Cardiologistas do Instituto de Pesquisas William Harvey, em Londres, pediram autorização para testar o uso de chocolate amargo em 40 portadores de doenças coronárias agudas. O pedido se segue à divulgação recente de vários estudos que sugerem que os chamados flavonóides, encontrados em alguns tipos de chocolate, podem combater males do coração, hipertensão e derrames.
Mas segundo o coordenador da pesquisa, Roger Corder, a maioria desses estudos se baseia na avaliação de voluntários com nenhum ou poucos sintomas moderados de doenças cardíacas.
- Estou intrigado para saber como os ingredientes do chocolate podem modificar as funções vasculares, e acho que temos de examinar agora os pacientes em um quadro relativamente grave - afirmou.
Gordura e açúcar
Segundo os estudos anteriores, os flavonóides podem reduzir o chamado mau colesterol, que provoca o enrijecimento das artérias, aumentando as chances de enfartes e derrames.

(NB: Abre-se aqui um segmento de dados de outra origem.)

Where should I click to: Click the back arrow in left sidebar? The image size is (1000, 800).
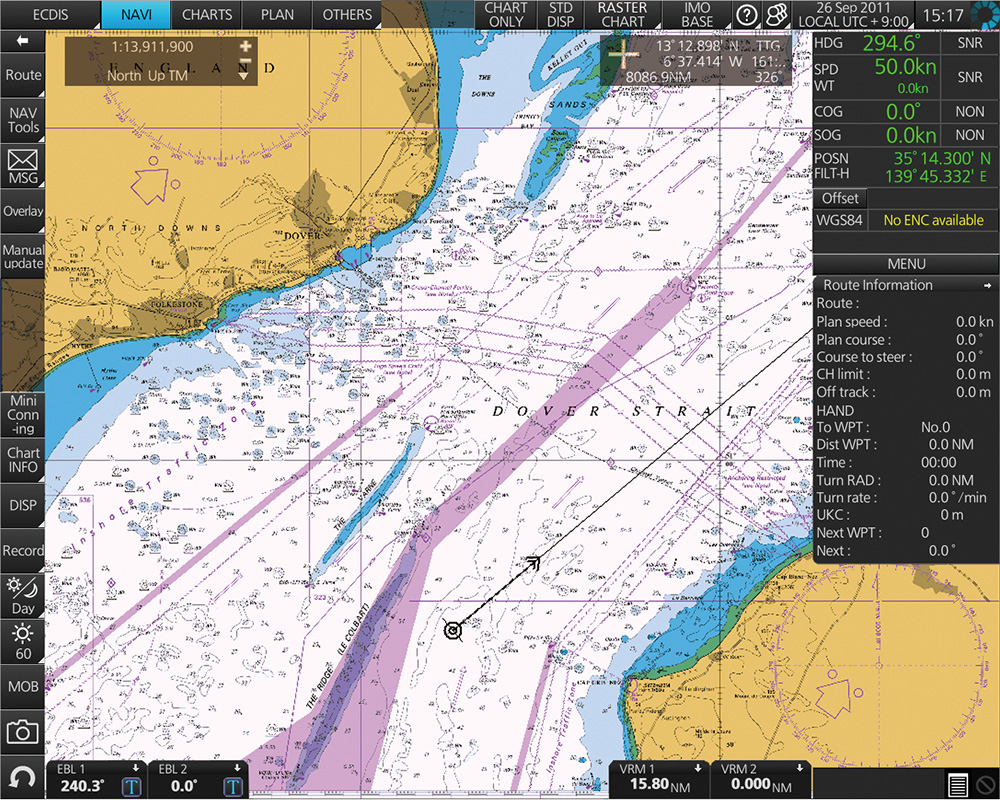click(x=22, y=41)
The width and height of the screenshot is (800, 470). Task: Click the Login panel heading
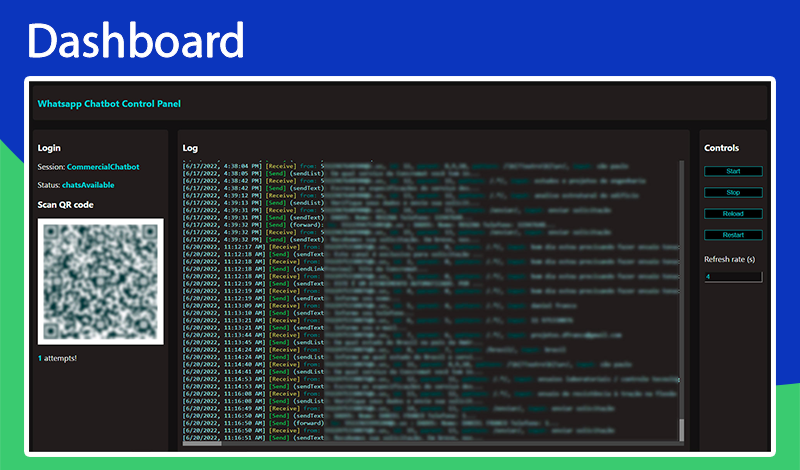(49, 148)
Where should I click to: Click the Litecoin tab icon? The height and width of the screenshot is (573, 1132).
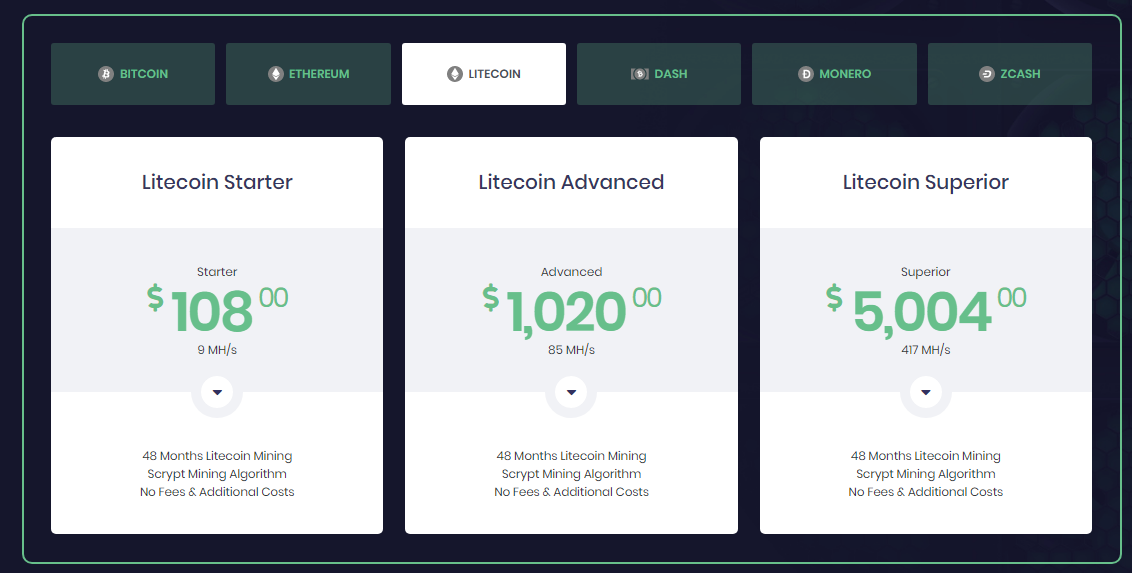click(455, 74)
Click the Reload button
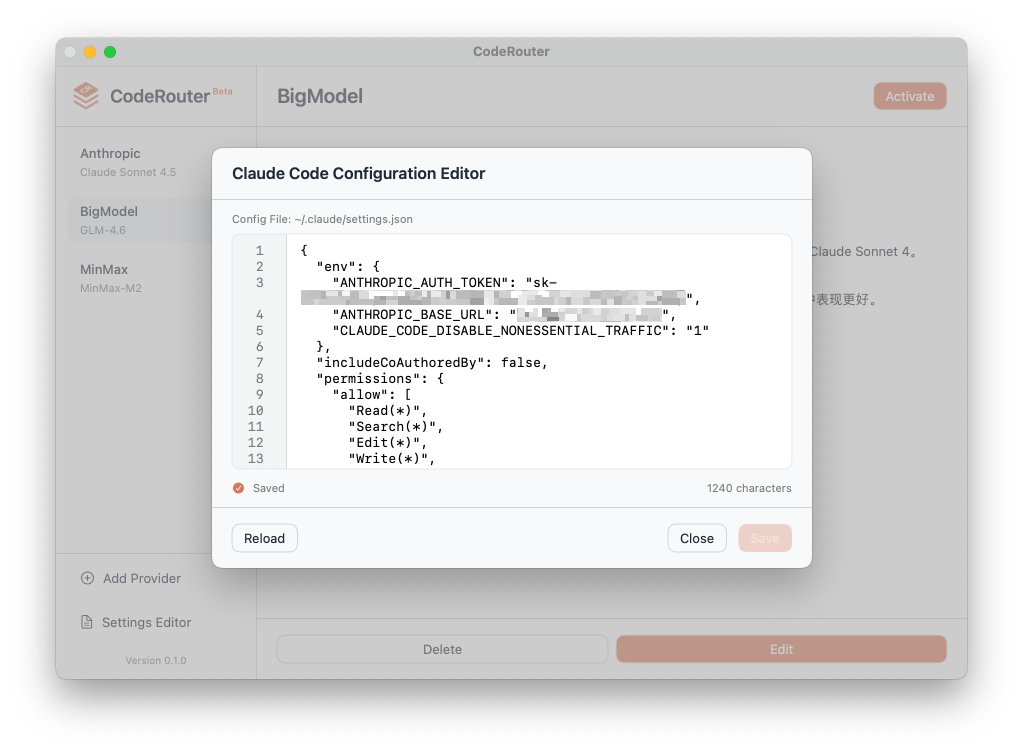1023x753 pixels. click(x=264, y=537)
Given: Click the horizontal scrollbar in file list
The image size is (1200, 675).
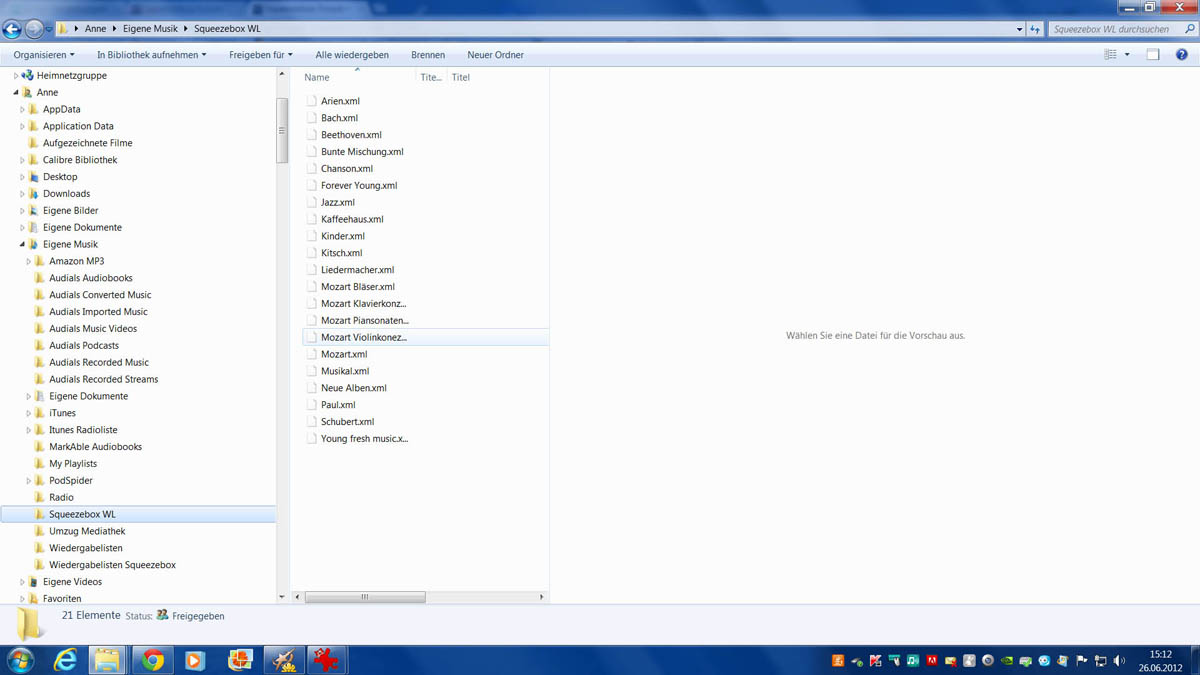Looking at the screenshot, I should click(365, 597).
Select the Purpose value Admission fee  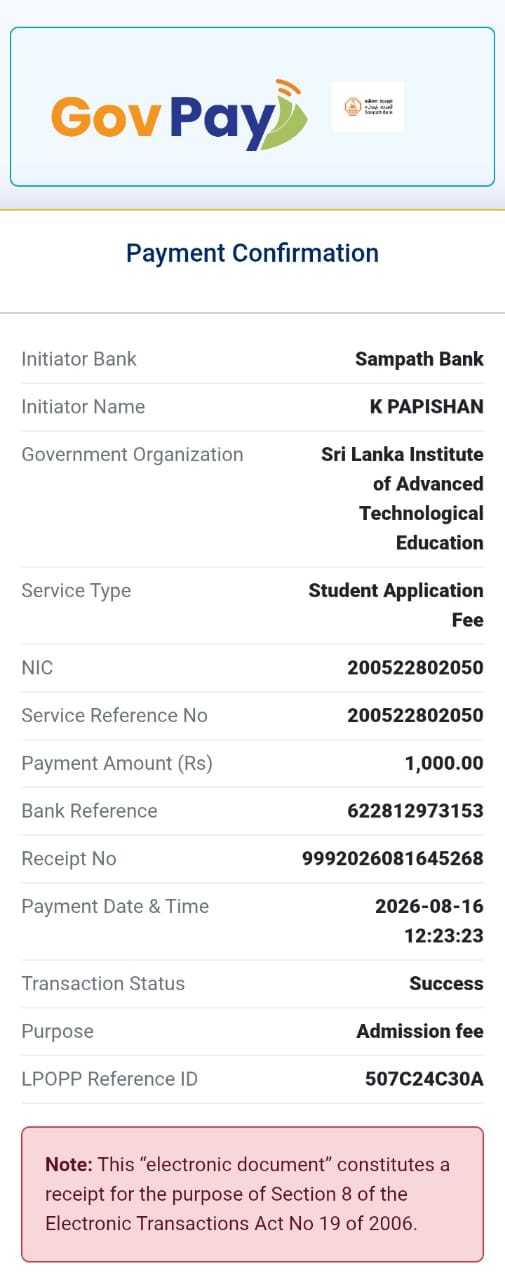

Mas alguns especialistas lembram que os possíveis benefícios do chocolate não compensam os malefícios provocados pelo alto conteúdo de gordura e açúcar presentes no alimento.
- O chocolate costuma ser mais parte do problema do que solução - disse Charmaine Griffiths, porta-voz da Fundação Britânica para o Coração.
Ela reconhece, porém, que existem algumas provas de que pequenas quantidades de chocolate amargo podem provocar efeitos benéficos de curta duração sobre a circulação sangüínea.
- Não estamos sugerindo que as pessoas nunca comam chocolates, pois todo o mundo tem o direito de se dar um presente de tempos em tempos. Mas há maneiras muito melhores de tomar conta de seu coração. Comer cinco porções diárias de frutas, verduras e legumes é a melhor maneira de ingerir as substâncias antioxidantes tão benéficas para o coração, sem ninguém ter de se preocupar com o alto índice de açúcar e a gordura contido no chocolate - lembrou.
Vinho
O próprio Roger Corder reconhece os problemas apresentados pelo alimento.
- Ainda serão necessários de seis a 12 meses para indicar quais as melhores marcas para o consumo pelos pacientes cardíacos - explicou.
Os flavonóides também podem ser encontrados em frutas e legumes, além do vinho tinto e de alguns tipos de chá. Corder já realizou um estudo que relaciona a longevidade ao consumo de um vinho tinto produzido com um certo tipo de uvas da ilha italiana da Sardenha.